When I try to pinpoint the exact moment we started to unfold, I realise it was long before I got my first film role and went to LA. I’d been away filming in Liverpool for a few days, a small part in a BBC drama, nothing special. I was so tired when I got back, but Ben insisted on going out for dinner, pulled his warning face when I said I’d rather not. I dropped my earring getting ready, and the back of it disappeared beneath our bed. That tiny sliver of silver was the butterfly effect that changed the course of our marriage. I never found it. I found something else instead: a red lipstick that did not belong to me and the knowledge that my husband didn’t either. I suppose I wasn’t completely surprised; Ben is a good-looking man, and I’ve seen how other women look at him.
I never mentioned what I found that day. I didn’t say a word. I didn’t dare.
The female detective spends a long time looking around our bedroom, and I feel as though my privacy is being unpicked as well as invaded. I was taught as a child not to trust the police and I still don’t.
‘So, remind me again of the exact time you last saw your husband,’ she says.
When he lost his temper and turned into someone I no longer recognised.
‘We were having a meal at the Indian restaurant on the high street. I left a bit earlier than him … I wasn’t feeling well.’
‘You didn’t see him when he got home?’
Yes.
‘No, I had an early start the next day. I’d gone to bed by the time he got back.’ I know she knows I’m lying. I’m not even sure why I am, a mixture of shame and regret perhaps, but lies don’t come with gift receipts; you can’t take them back.
‘You don’t share a bedroom?’ she asks.
I’m not sure how or why this is relevant. ‘Not always; we both have quite hectic work schedules – he’s a journalist and I’m—’
‘But you did hear him come home that night.’
Heard him. Smelt him. Felt him.
‘Yes.’
She notices something behind the door, and takes a pair of blue latex gloves from her pocket. ‘And this is the bedroom you sleep in?’
‘It’s where we both sleep most of the time, just not that night.’
‘Do you ever sleep in the spare room, Wakely?’ she asks her silent companion.
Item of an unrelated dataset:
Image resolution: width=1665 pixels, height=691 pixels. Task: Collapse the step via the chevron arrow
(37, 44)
‘Used to, if we’d had a fight, when we still had enough time and energy to argue. But none of our bedrooms are spare any more, they’re all full of hormonal teenagers.’
It speaks.
‘Any reason why you have a bolt on the inside of your bedroom door, Mrs Sinclair?’ she asks.
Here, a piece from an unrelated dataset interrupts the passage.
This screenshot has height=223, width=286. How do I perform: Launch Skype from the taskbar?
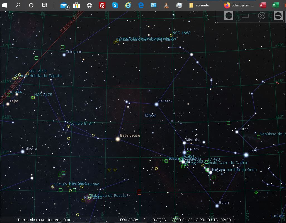115,5
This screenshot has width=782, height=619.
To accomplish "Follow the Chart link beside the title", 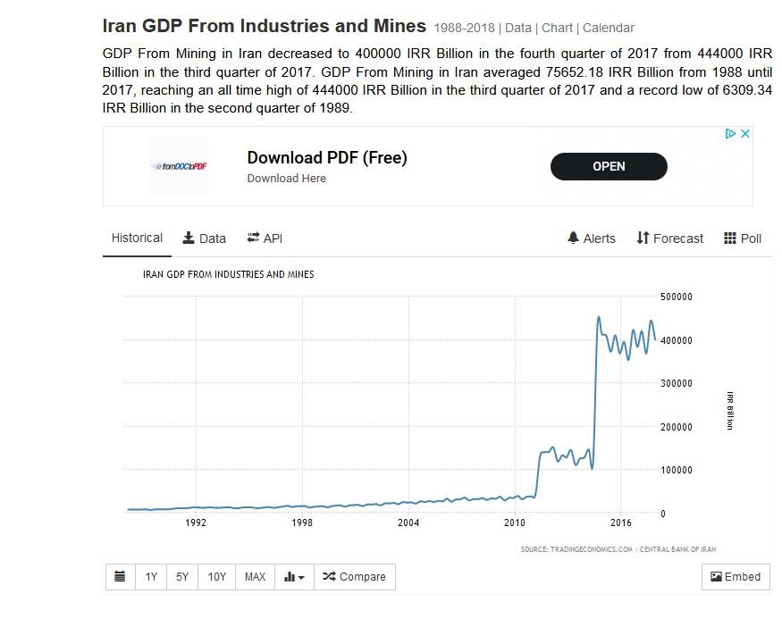I will (x=557, y=28).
At first, I don’t know what to say.
‘I told you, I had a stalker. It made me take home security pretty seriously.’
‘Any reason why the bolt is busted?’ She swings the door back to reveal the broken metal shape and splintered wood on the frame.
Yes.
I feel my cheeks turn red. ‘It got jammed a little while ago, my husband had to force it open.’ She looks back at the door and nods slowly, as though it is an effort.
‘Got an attic?’
‘Yes.’
‘Basement?’
‘No. Do you want to see the attic?’
‘Not this time.’
This time? How many times are there going to be?
I follow them back downstairs and the tour of the house concludes in the kitchen.
‘Nice flowers.’ She looks at the expensive bouquet on the table and reads the card. ‘What was he sorry for?’
‘I’m not sure, I never got to ask him.’
If she thinks something, her face doesn’t show it. ‘Great garden.’ She stares out through the glass folding doors. The looked-after lawn is still wearing its stripes from the last time Ben mowed it, and the hardwood decking practically sparkles in the early-morning sun.
‘Thank you.’
‘It’s a nice place, like a show home or something you’d see in a magazine. What’s the word I’m looking for … ? Minimalist. That’s it. No family photos, books, clutter … ’
‘We haven’t unpacked everything yet.’
‘Just moved in?’
‘About a year ago.’ They both look up then. ‘I’m away a lot for work. I’m an actress.’
‘Oh, don’t worry, Mrs Sinclair. I know who you are. I saw you in that TV show last year, the one where you played a police officer. I … enjoyed it.’
Her lopsided smile fades, making me think that she didn’t. I stare back, feeling even more uncomfortable than before, and completely clueless about how to reply.
‘Do you have a recent photograph of your husband that we can take with us?’ she asks.
‘Yes, of course.’ I walk through to the mantelpiece in the lounge, but there is nothing there. I look around the room at the bare walls, and sparse shelves, and realise that there is not a single photo of him, or me, or us. There used to be a framed picture of our wedding day in here, I don’t know where it has gone. Our big day was rather small; just the two of us. It led to even smaller days, until we struggled to find each other in them. ‘I might have something on my phone. Could I email it to you or do you need a hard copy?’
‘Email is fine.’ That unnatural smile spreads across her face again, like a rash.
I pick up my mobile and start to scroll through the photos. There are plenty of the cast and crew working on the film, lots of Jack – my co-star – a few of me, but none of Ben. I notice my hands are trembling, and when I look up, I see that she has noticed too.
‘Does your husband have a passport?’
Of course he has a passport. Everyone has a passport.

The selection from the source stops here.